PURBALINGGA (07 Mei 2026) – Kantor Imigrasi Kelas I TPI Cilacap kembali mempertegas komitmennya dalam menjaga stabilitas keamanan dan kedaulatan negara melalui Operasi Gabungan (Opsgab) Pengawasan Orang Asing. Kegiatan yang berlangsung pada Kamis (07/05) ini menyasar sejumlah titik strategis di wilayah Kabupaten Purbalingga guna memastikan kepatuhan warga negara asing (WNA) terhadap regulasi yang berlaku. Kamis, 7 Mei 2026.
Operasi ini merupakan bentuk nyata sinergi lintas sektoral, melibatkan sedikitnya 15 instansi terkait, di antaranya Kesbangpol, Disdukcapil, Disnaker, Polri (Kapolsek), Kejaksaan Negeri, serta unsur TNI dan instansi vertikal lainnya.
Tim gabungan melakukan pemeriksaan mendalam di dua perusahaan besar yang memanfaatkan tenaga kerja asing (TKA), yakni PT Shophian Indonesia dan PT Hyup Sung Indonesia. Dalam pelaksanaannya, petugas tidak hanya berfokus pada validasi dokumen keimigrasian, tetapi juga mengedepankan pendekatan humanis.

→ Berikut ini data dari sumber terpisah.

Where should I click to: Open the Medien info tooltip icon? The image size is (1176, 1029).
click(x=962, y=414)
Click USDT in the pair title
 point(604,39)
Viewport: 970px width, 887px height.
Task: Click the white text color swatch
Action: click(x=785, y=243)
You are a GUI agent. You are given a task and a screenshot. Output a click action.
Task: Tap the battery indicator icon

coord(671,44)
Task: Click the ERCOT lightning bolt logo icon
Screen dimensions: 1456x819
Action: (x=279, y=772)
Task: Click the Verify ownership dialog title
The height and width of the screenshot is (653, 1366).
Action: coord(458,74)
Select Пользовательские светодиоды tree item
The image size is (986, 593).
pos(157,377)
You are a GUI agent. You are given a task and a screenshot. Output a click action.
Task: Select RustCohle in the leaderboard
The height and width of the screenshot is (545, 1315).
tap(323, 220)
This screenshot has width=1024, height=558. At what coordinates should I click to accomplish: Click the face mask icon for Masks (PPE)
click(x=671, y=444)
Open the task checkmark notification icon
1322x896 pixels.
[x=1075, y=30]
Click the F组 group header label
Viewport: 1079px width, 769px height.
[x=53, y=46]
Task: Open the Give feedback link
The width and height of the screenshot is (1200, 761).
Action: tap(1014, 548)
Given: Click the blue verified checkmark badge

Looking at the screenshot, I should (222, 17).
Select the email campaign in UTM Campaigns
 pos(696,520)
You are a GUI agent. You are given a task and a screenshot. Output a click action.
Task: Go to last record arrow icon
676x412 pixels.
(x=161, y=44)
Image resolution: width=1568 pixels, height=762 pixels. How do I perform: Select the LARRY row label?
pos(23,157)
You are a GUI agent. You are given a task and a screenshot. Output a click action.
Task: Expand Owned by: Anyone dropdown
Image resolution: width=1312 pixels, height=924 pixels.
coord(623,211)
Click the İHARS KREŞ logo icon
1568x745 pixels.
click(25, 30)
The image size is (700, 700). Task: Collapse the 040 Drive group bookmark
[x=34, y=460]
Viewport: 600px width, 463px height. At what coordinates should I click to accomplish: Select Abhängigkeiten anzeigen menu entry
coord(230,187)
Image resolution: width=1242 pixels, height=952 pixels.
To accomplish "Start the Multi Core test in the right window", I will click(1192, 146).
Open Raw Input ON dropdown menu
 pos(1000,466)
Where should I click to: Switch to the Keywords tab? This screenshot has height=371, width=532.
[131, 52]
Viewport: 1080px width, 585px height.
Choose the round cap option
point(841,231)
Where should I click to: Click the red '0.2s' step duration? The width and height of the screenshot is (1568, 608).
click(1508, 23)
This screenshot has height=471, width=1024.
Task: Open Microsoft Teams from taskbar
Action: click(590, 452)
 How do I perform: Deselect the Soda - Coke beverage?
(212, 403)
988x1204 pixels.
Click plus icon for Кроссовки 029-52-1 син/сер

”Kami memastikan bahwa pengawasan dilakukan secara persuasif. Tujuannya jelas: menjaga agar iklim investasi di Purbalingga tetap kondusif dan nyaman bagi pelaku usaha, namun tetap berdiri tegak di atas koridor hukum keimigrasian,” ujar Jefandra Rizky Sunariyo, Kepala Subseksi Intelijen Keimigrasian Kantor Imigrasi Kelas I TPI Cilacap.

Berdasarkan hasil pemeriksaan lapangan yang intensif, Tim Opsgab memberikan apresiasi tinggi kepada para pelaku usaha di Purbalingga. Petugas tidak menemukan adanya pelanggaran administratif, penyalahgunaan izin tinggal, maupun aktivitas ilegal lainnya yang dilakukan oleh orang asing di lokasi tersebut.
Jefandra menambahkan bahwa tren positif ini merupakan buah dari sosialisasi berkelanjutan yang dilakukan Imigrasi Cilacap selama ini.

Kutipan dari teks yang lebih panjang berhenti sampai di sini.